• _What is expected_:
The following entries should be restated word for word, pictures excluded.

• _Data extract_:
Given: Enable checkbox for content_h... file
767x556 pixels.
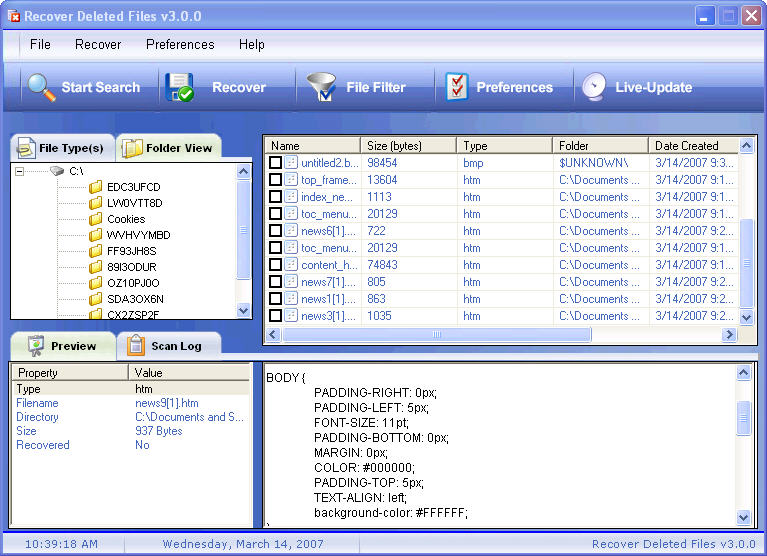Looking at the screenshot, I should point(276,265).
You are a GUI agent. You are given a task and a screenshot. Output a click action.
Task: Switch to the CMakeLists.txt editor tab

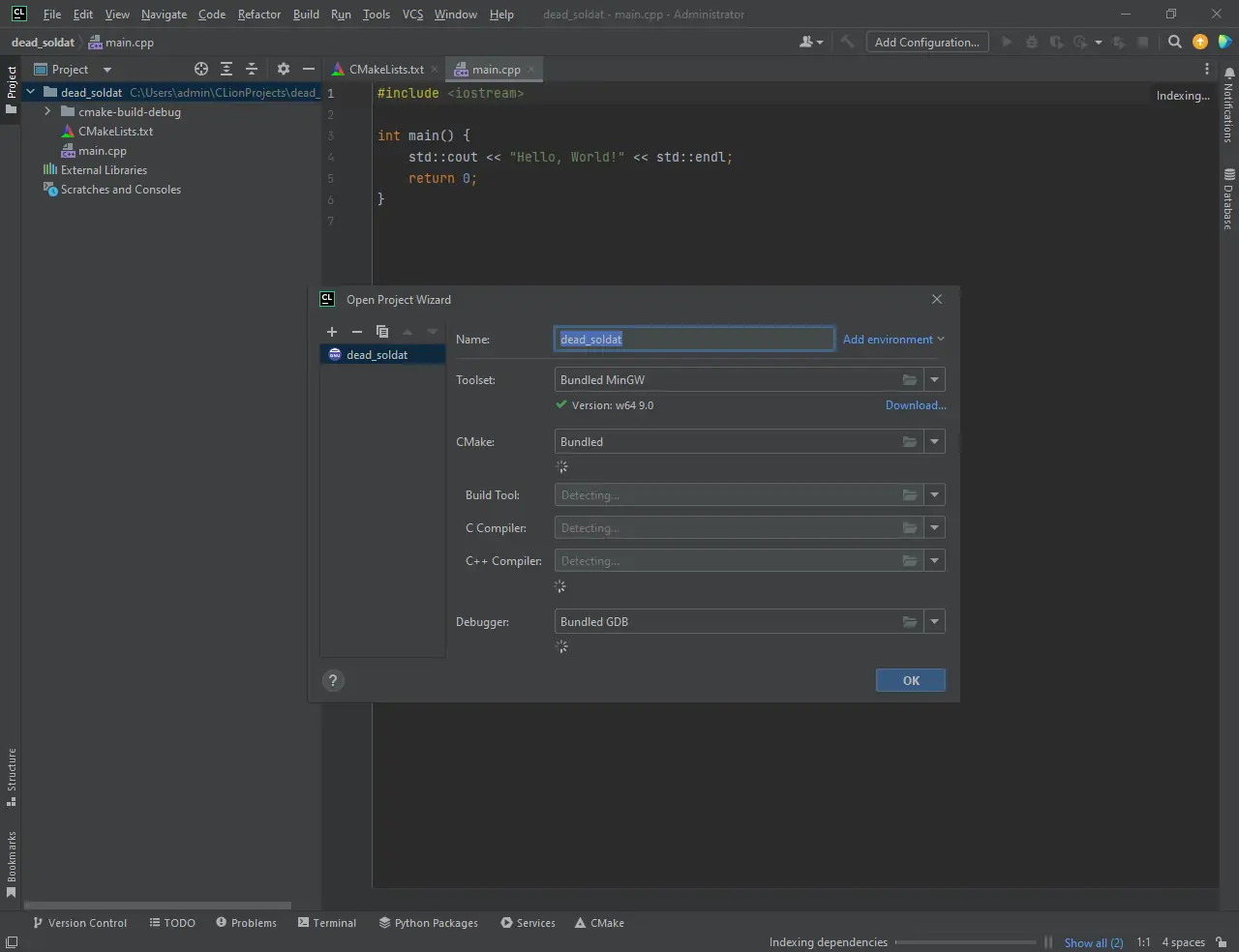(x=385, y=70)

• _Written response_:
Given: Enable checkbox for content_h... file
767x556 pixels.
Looking at the screenshot, I should point(276,265).
You are a GUI agent. You are given a task and a screenshot. Output a click action.
Task: Switch to the CMakeLists.txt editor tab

(x=385, y=70)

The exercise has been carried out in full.